[Stored items from a collection]
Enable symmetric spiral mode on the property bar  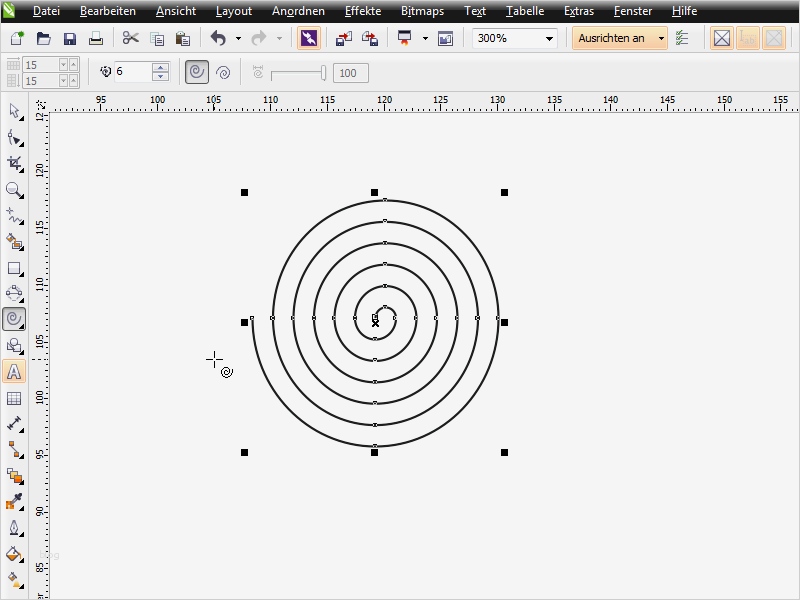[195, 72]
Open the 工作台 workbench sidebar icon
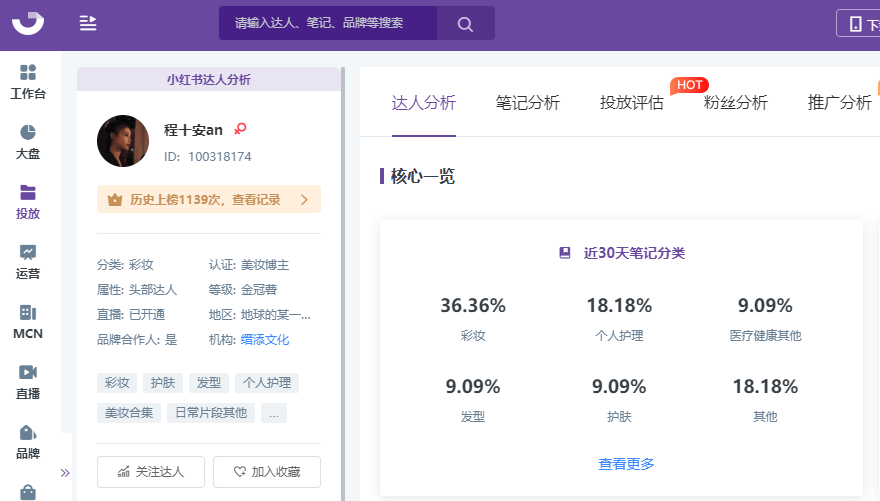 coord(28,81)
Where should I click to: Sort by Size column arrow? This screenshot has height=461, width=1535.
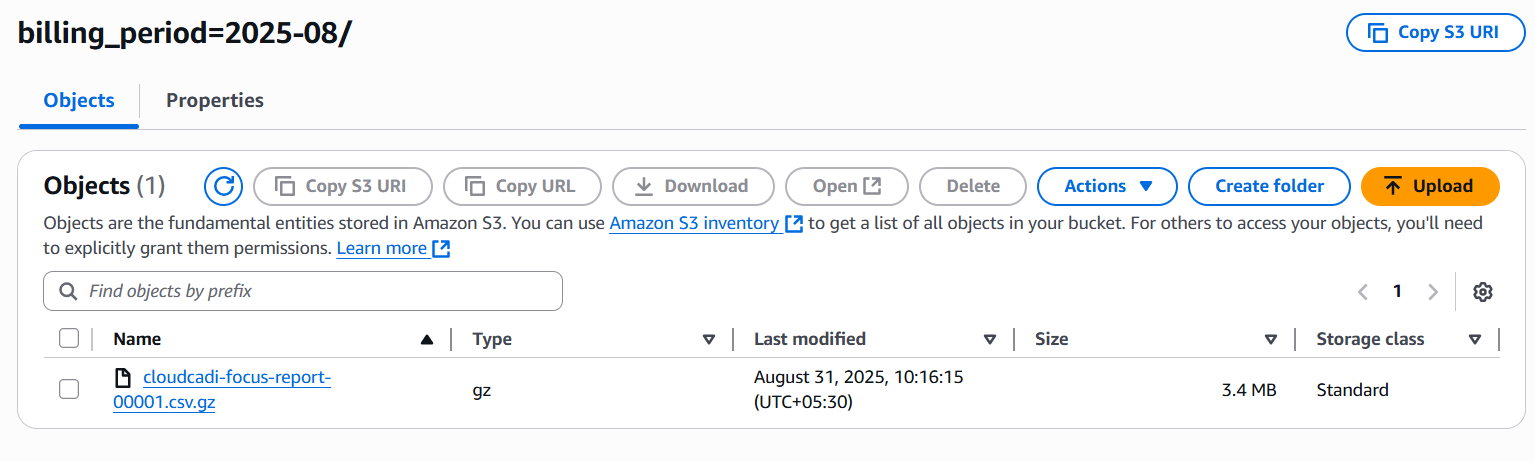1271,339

**Action item:**
Only the lines from the one containing "Where should I" through the last line of the entries above, both included, belong in the answer, written out exactly; pictures do not.

**Answer box:**
Where should I click to: Sort by Size column arrow? This screenshot has height=461, width=1535.
1271,339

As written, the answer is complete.